Então é por isso que o psiquiatra não detém conhecimento científico? Porque ele está preso às necessidades da vida? Precisamente!
A quais necessidades a psiquiatria responde?
Essa pergunta é a pergunta! A verdade é que existem diversas respostas a esse questionamento. Umas bastante agradáveis à maioria dos psiquiatras, outras bastante desagradáveis.
Com efeito, é exatamente no bojo do diálogo entre as várias respostas dessa pergunta que nascem as maiores polêmicas da psiquiatria. Questões disciplinares, patológicas, políticas e de saúde circulam essa pergunta feito moscas em busca do melhor ângulo da luz. Muitas buscam atestar a verdade. Mas quantas verdades não podem existir acerca de um mesmo ser?!

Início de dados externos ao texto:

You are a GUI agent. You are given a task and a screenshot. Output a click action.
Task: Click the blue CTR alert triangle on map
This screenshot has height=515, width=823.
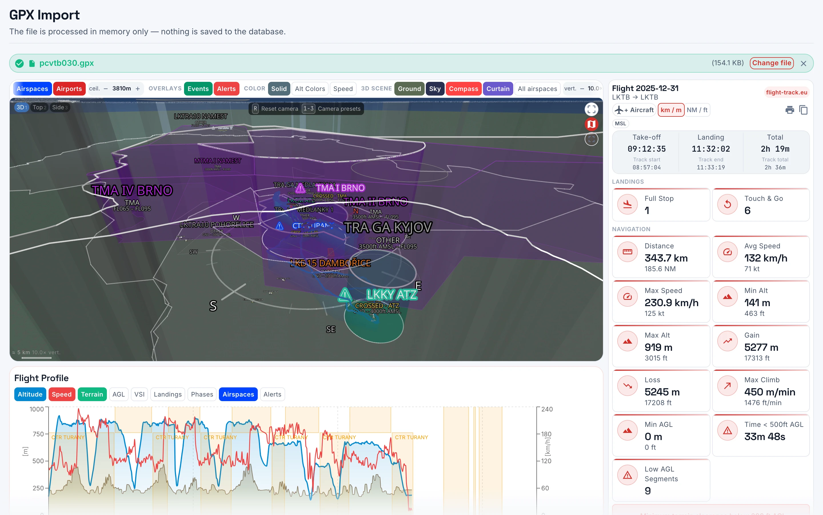[280, 226]
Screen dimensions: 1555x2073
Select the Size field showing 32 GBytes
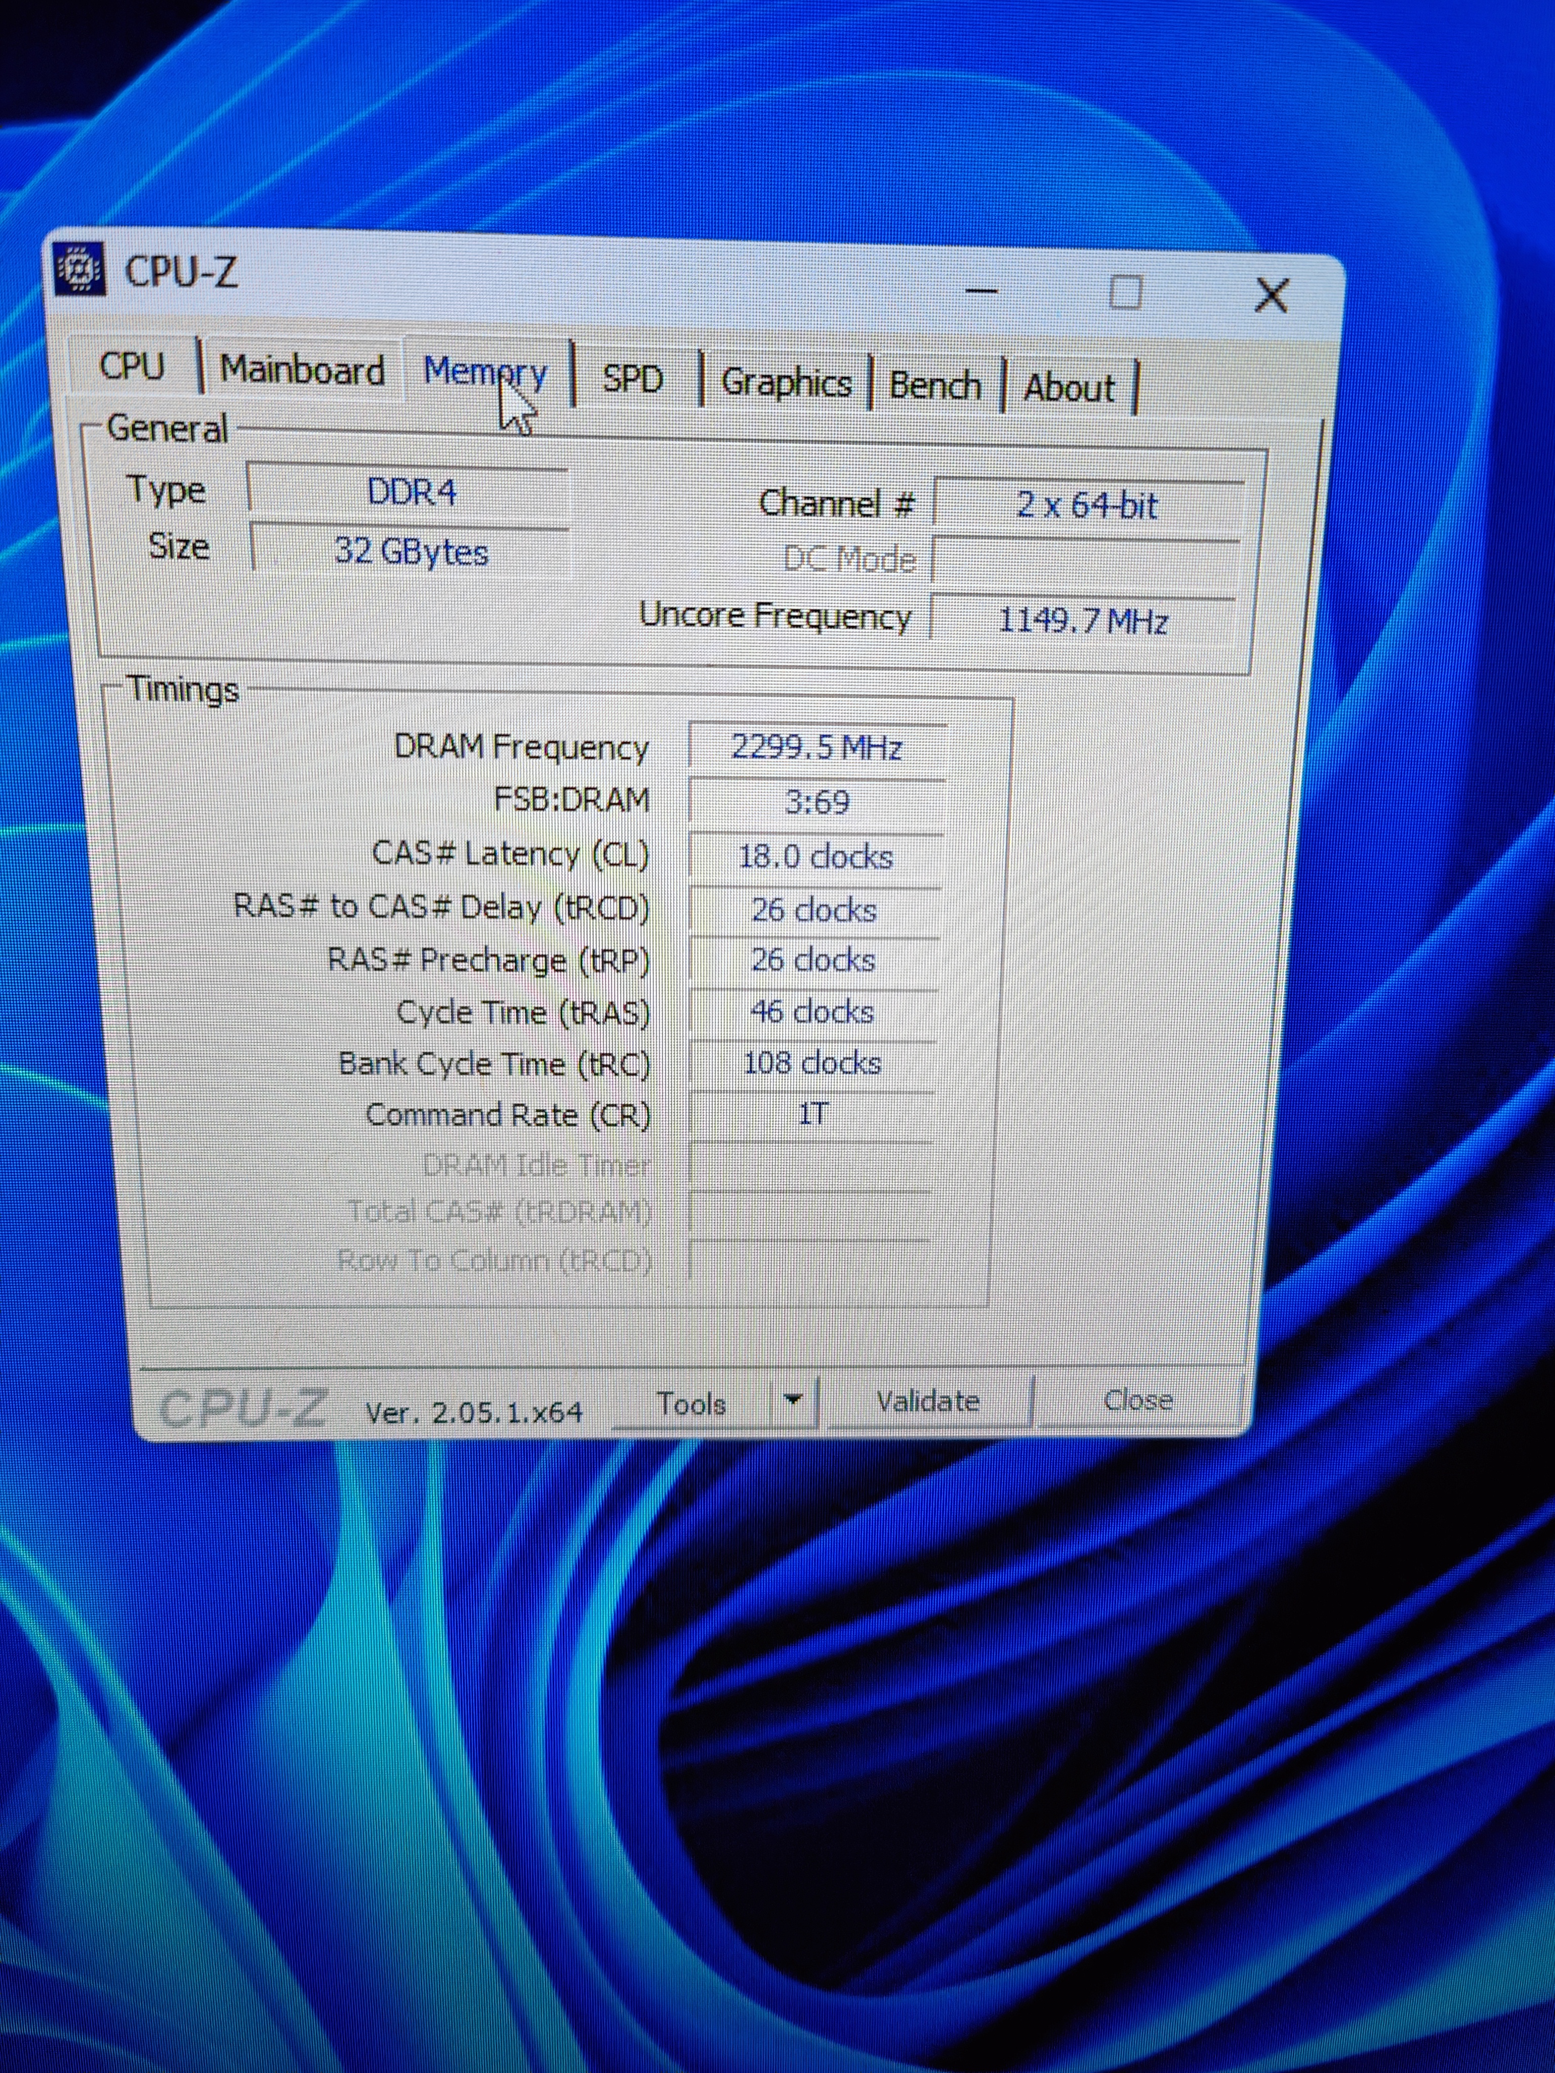pyautogui.click(x=411, y=551)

É verdade que o cavalo tem quatro patas, é verdade que ele é um equino, é verdade que ele serve de montaria, é verdade que ele pode não gostar de servir de montaria, é verdade que ele cansa, é verdade que ele vive, é verdade que ele morre e etc.
Não faz sentindo combater a verdade de que o cavalo tem quatro patas com a verdade que ele morre. Assim como também não se deve usar de sua serventia como montaria para explicar a razão de ele ser um equino.
Na psiquiatria acontece algo semelhante. A necessidade da psiquiatria pode ser encarada sob diversos vieses: individuais, coletivos, políticos, naturalistas, disciplinares, sanitários e etc. Nem sempre eles serão excludentes. Nem sempre eles esgotarão a questão da necessidade.
Mas, enfim, não vamos entrar nesse assunto agora. É muito longo e muito espinhoso. Deixemos para uma próxima!
Até lá, pense você mesmo: por que a psiquiatria é uma arte? Qual a sua utilidade?